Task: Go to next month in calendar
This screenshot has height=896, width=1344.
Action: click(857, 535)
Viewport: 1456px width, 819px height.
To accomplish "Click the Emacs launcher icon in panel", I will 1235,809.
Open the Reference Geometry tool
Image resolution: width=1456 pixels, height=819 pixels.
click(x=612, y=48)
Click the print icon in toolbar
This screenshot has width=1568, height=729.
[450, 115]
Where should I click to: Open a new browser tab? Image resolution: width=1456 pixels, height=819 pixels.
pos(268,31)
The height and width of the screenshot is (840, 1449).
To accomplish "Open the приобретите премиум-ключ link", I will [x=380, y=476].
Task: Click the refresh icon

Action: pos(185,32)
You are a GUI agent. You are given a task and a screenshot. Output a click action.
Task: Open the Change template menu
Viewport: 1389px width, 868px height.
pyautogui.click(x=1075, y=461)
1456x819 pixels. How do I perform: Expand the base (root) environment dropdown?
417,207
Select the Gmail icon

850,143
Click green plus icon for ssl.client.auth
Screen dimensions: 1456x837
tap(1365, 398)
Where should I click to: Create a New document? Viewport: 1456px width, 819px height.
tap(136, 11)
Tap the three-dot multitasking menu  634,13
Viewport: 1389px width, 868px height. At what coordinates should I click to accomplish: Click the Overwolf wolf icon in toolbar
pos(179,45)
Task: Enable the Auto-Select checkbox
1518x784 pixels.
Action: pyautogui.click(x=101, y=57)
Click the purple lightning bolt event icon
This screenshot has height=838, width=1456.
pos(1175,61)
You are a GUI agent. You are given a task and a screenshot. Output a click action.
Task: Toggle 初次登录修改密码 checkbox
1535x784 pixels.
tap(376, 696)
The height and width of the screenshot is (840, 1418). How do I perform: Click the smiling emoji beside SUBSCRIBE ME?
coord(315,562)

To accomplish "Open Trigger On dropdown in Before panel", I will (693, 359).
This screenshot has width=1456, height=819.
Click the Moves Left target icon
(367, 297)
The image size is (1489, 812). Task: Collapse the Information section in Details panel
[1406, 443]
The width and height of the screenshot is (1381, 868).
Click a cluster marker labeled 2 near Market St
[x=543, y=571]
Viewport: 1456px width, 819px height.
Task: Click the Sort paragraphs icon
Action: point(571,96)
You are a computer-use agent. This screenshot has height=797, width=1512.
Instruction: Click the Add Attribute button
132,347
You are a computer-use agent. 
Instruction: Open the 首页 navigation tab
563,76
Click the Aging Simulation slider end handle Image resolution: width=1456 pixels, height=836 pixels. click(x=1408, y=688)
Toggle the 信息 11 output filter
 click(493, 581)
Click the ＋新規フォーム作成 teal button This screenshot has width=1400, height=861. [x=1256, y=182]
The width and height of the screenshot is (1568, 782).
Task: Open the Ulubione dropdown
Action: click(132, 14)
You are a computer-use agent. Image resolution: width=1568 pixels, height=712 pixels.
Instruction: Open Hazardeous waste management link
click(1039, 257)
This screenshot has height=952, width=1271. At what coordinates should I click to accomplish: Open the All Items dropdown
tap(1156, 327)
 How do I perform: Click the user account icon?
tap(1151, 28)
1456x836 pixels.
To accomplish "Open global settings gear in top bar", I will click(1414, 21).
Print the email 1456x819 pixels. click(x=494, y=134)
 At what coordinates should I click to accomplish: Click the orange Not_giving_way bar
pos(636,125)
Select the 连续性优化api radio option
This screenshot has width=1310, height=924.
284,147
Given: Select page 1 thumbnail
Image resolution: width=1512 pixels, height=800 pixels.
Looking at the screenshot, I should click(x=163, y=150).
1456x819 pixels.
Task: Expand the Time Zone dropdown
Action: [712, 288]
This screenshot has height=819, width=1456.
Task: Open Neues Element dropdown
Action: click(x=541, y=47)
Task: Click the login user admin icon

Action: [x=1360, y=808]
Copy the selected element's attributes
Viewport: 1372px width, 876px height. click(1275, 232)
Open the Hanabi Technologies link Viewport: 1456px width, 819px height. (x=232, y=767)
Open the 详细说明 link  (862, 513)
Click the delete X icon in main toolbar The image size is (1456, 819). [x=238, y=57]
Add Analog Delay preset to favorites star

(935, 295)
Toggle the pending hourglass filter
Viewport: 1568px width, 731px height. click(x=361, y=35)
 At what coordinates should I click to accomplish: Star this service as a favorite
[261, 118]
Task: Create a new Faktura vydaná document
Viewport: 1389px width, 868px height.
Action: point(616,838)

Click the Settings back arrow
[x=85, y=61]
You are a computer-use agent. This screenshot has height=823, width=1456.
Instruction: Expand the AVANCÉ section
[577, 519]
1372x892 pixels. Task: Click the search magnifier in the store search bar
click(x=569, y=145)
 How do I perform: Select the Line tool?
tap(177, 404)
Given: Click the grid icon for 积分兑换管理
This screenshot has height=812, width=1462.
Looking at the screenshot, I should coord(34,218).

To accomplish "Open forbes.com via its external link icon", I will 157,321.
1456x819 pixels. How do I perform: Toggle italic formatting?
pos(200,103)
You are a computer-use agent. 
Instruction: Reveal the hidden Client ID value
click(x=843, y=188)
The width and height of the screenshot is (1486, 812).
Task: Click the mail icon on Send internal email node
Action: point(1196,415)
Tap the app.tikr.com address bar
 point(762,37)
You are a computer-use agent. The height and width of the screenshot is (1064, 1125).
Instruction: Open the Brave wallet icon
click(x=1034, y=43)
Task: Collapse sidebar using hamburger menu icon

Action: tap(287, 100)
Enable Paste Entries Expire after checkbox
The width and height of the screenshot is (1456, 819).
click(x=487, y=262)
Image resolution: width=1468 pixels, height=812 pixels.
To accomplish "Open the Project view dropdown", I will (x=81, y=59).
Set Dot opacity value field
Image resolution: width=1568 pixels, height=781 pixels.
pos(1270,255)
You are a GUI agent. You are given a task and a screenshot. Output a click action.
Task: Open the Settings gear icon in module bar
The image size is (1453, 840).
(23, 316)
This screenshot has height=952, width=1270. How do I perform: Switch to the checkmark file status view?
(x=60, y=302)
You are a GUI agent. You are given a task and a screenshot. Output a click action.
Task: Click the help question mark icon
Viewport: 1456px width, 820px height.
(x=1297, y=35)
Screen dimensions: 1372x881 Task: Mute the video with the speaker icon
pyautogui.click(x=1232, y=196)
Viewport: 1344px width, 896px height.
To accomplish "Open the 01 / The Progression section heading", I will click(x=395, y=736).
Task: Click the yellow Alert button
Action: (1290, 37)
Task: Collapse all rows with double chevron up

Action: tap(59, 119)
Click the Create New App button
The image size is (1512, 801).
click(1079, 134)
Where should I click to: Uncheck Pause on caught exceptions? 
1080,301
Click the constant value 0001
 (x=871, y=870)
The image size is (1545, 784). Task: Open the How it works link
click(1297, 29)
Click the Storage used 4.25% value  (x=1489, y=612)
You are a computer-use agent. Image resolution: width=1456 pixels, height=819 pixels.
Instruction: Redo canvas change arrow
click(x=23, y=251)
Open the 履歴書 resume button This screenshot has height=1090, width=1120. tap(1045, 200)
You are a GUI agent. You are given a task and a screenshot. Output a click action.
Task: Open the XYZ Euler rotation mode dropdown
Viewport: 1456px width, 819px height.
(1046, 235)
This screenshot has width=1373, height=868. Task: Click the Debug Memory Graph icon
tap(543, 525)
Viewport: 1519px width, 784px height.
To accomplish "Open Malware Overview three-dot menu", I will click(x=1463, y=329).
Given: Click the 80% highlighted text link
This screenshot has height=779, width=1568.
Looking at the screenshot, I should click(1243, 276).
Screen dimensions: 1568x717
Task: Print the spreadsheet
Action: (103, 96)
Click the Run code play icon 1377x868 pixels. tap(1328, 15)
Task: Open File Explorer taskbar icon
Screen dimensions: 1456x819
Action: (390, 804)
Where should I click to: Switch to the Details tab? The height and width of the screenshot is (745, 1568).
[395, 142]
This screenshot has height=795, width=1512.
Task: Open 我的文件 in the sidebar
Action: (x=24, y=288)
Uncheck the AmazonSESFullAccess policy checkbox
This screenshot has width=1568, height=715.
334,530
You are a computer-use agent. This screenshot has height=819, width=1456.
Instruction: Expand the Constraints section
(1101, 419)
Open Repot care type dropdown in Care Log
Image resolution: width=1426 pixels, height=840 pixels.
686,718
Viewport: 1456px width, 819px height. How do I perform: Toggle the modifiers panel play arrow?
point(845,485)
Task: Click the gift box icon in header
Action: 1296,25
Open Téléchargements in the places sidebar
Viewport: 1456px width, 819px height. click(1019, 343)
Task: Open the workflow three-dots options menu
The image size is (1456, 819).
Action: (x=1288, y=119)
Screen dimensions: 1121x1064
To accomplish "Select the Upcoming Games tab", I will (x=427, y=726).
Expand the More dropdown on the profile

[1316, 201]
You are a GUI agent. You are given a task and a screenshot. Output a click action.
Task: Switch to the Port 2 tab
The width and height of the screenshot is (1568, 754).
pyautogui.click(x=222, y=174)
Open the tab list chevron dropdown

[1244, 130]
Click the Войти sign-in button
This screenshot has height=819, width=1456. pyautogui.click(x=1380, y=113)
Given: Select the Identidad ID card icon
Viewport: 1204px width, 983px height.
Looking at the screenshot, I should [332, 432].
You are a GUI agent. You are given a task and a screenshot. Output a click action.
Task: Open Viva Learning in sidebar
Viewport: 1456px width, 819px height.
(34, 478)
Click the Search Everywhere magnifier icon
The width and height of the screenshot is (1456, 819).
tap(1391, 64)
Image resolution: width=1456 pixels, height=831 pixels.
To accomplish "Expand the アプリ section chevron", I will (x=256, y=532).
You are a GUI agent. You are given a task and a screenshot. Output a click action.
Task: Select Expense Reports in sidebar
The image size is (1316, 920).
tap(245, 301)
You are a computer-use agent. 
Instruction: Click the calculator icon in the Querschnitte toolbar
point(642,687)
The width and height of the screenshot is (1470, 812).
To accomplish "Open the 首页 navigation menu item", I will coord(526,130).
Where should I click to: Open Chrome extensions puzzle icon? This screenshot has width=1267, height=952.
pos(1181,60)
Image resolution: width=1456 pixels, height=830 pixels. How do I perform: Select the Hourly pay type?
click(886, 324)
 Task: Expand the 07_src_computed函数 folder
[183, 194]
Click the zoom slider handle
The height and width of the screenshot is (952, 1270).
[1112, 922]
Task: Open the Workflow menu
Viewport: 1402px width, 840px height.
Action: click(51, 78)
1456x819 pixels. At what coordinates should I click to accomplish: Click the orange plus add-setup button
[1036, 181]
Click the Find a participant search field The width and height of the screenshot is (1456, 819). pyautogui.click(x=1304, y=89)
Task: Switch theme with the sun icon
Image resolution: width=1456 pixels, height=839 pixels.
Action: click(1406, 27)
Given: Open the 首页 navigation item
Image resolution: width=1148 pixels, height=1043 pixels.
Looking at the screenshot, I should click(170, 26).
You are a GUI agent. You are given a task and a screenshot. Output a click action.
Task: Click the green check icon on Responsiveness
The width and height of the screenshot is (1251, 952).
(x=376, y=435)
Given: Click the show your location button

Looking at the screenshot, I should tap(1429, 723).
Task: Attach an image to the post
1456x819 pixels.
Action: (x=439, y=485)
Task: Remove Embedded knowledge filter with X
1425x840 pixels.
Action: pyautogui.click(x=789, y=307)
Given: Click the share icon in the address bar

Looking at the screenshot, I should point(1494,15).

:::::

Work instructions
Look above for the line containing "Task: Switch theme with the sun icon". Output from there through the line containing "Task: Click the green", exactly and inclusively.

Answer box
Task: Switch theme with the sun icon
Image resolution: width=1456 pixels, height=839 pixels.
Action: click(1406, 27)
Given: Open the 首页 navigation item
Image resolution: width=1148 pixels, height=1043 pixels.
Looking at the screenshot, I should click(170, 26).
You are a GUI agent. You are given a task and a screenshot. Output a click action.
Task: Click the green check icon on Responsiveness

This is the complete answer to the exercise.